### Required work
Every line of the data is to be retyped exactly.

┄┄┄┄┄┄┄┄┄┄┄┄┄┄┄┄┄┄┄┄

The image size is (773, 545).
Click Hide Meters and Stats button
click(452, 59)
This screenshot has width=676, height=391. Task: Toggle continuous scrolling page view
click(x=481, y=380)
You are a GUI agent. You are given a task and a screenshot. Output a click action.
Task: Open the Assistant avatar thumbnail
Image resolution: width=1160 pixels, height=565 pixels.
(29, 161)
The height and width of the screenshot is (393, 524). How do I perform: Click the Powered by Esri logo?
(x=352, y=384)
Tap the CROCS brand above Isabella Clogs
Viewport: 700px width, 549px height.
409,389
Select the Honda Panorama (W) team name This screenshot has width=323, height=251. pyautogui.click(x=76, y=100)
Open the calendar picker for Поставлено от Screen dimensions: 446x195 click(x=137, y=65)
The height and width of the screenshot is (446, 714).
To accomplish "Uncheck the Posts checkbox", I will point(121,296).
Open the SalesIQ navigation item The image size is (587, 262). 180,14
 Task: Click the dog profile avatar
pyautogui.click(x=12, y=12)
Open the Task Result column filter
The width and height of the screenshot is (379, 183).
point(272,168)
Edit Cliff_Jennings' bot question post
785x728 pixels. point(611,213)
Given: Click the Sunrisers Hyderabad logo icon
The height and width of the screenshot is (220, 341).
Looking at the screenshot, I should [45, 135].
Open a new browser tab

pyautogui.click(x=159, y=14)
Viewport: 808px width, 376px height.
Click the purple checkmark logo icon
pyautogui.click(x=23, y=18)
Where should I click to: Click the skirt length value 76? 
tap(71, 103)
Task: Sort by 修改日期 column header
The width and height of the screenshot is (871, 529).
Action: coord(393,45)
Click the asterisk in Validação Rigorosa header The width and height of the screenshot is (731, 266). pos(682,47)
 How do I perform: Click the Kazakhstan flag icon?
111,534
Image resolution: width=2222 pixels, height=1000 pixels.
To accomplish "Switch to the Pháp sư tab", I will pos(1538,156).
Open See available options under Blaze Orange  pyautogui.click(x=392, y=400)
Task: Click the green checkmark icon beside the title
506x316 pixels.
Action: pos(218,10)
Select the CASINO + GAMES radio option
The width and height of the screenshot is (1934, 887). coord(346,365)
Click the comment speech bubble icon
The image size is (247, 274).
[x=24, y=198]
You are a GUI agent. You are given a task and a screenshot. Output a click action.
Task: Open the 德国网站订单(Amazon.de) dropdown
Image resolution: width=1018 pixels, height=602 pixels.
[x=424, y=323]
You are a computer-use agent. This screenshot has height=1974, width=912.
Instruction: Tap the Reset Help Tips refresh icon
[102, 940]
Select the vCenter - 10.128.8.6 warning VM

┄┄┄┄┄┄┄┄┄┄┄┄┄┄┄┄┄┄┄┄

### Reply
The image size is (773, 545).
Click Hide Meters and Stats button
click(452, 59)
This screenshot has width=676, height=391. Task: Toggle continuous scrolling page view
click(x=481, y=380)
You are a GUI agent. You are given a task and a screenshot. Output a click action.
Task: Open the Assistant avatar thumbnail
Image resolution: width=1160 pixels, height=565 pixels.
(29, 161)
The height and width of the screenshot is (393, 524). How do I perform: Click the Powered by Esri logo?
(x=352, y=384)
Tap the CROCS brand above Isabella Clogs
Viewport: 700px width, 549px height.
409,389
Select the Honda Panorama (W) team name This screenshot has width=323, height=251. pyautogui.click(x=76, y=100)
Open the calendar picker for Поставлено от Screen dimensions: 446x195 click(x=137, y=65)
The height and width of the screenshot is (446, 714).
To accomplish "Uncheck the Posts checkbox", I will point(121,296).
Open the SalesIQ navigation item The image size is (587, 262). 180,14
 Task: Click the dog profile avatar
pyautogui.click(x=12, y=12)
Open the Task Result column filter
The width and height of the screenshot is (379, 183).
point(272,168)
Edit Cliff_Jennings' bot question post
785x728 pixels. point(611,213)
Given: Click the Sunrisers Hyderabad logo icon
The height and width of the screenshot is (220, 341).
Looking at the screenshot, I should [45, 135].
Open a new browser tab

pyautogui.click(x=159, y=14)
Viewport: 808px width, 376px height.
Click the purple checkmark logo icon
pyautogui.click(x=23, y=18)
Where should I click to: Click the skirt length value 76? 
tap(71, 103)
Task: Sort by 修改日期 column header
The width and height of the screenshot is (871, 529).
Action: coord(393,45)
Click the asterisk in Validação Rigorosa header The width and height of the screenshot is (731, 266). pos(682,47)
 How do I perform: Click the Kazakhstan flag icon?
111,534
Image resolution: width=2222 pixels, height=1000 pixels.
To accomplish "Switch to the Pháp sư tab", I will pos(1538,156).
Open See available options under Blaze Orange  pyautogui.click(x=392, y=400)
Task: Click the green checkmark icon beside the title
506x316 pixels.
Action: pos(218,10)
Select the CASINO + GAMES radio option
The width and height of the screenshot is (1934, 887). coord(346,365)
Click the comment speech bubble icon
The image size is (247, 274).
[x=24, y=198]
You are a GUI agent. You are given a task and a screenshot. Output a click action.
Task: Open the 德国网站订单(Amazon.de) dropdown
Image resolution: width=1018 pixels, height=602 pixels.
[x=424, y=323]
You are a computer-use agent. This screenshot has height=1974, width=912.
Instruction: Tap the Reset Help Tips refresh icon
[102, 940]
Select the vCenter - 10.128.8.6 warning VM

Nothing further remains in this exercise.